• SET TASK
Print the records below word for word, from the first line up to and including the line with "point(551,251)".

• Records from a dataset
········

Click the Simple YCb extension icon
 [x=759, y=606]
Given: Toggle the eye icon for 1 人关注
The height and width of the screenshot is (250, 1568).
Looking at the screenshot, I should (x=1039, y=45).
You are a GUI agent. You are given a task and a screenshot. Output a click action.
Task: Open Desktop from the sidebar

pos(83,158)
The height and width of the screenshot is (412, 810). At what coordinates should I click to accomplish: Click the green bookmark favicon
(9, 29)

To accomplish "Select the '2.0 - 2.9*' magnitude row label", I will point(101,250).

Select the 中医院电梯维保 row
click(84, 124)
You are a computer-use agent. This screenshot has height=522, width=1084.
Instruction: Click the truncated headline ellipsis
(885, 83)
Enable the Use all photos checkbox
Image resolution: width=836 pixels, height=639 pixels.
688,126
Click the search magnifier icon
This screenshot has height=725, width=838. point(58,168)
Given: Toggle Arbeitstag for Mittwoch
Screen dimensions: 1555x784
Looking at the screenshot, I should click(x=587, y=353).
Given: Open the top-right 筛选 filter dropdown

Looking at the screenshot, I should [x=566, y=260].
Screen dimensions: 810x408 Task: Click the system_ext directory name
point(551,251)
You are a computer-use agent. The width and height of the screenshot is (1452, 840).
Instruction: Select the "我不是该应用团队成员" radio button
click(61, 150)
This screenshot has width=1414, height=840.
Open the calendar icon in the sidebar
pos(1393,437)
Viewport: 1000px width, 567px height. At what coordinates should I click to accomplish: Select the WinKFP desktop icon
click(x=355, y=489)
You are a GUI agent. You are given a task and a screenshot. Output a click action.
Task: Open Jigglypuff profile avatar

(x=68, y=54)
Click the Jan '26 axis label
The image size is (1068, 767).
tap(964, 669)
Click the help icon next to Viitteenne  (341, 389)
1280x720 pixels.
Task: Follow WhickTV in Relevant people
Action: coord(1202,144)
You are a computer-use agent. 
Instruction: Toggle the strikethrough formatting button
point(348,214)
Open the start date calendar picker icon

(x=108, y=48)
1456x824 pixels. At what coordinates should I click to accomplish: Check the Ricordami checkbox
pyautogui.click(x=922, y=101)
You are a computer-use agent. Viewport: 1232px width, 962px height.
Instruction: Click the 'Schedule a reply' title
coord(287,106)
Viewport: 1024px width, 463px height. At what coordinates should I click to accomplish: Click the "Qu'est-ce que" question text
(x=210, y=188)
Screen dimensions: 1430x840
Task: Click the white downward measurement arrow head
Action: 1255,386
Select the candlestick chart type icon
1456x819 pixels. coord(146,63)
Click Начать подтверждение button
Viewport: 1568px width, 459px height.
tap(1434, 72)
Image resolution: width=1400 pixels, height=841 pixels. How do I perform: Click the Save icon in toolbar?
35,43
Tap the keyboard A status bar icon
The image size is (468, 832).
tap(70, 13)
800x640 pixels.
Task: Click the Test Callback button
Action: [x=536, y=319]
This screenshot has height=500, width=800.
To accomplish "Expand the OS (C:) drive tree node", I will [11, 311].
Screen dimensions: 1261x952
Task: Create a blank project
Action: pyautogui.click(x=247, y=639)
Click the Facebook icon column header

········

• WRITTEN SOLUTION
Click the Simple YCb extension icon
 [x=759, y=606]
Given: Toggle the eye icon for 1 人关注
The height and width of the screenshot is (250, 1568).
Looking at the screenshot, I should (x=1039, y=45).
You are a GUI agent. You are given a task and a screenshot. Output a click action.
Task: Open Desktop from the sidebar

pos(83,158)
The height and width of the screenshot is (412, 810). At what coordinates should I click to accomplish: Click the green bookmark favicon
(9, 29)

To accomplish "Select the '2.0 - 2.9*' magnitude row label", I will point(101,250).

Select the 中医院电梯维保 row
click(84, 124)
You are a computer-use agent. This screenshot has height=522, width=1084.
Instruction: Click the truncated headline ellipsis
(885, 83)
Enable the Use all photos checkbox
Image resolution: width=836 pixels, height=639 pixels.
688,126
Click the search magnifier icon
This screenshot has height=725, width=838. point(58,168)
Given: Toggle Arbeitstag for Mittwoch
Screen dimensions: 1555x784
Looking at the screenshot, I should click(x=587, y=353).
Given: Open the top-right 筛选 filter dropdown

Looking at the screenshot, I should [x=566, y=260].
Screen dimensions: 810x408 Task: Click the system_ext directory name
point(551,251)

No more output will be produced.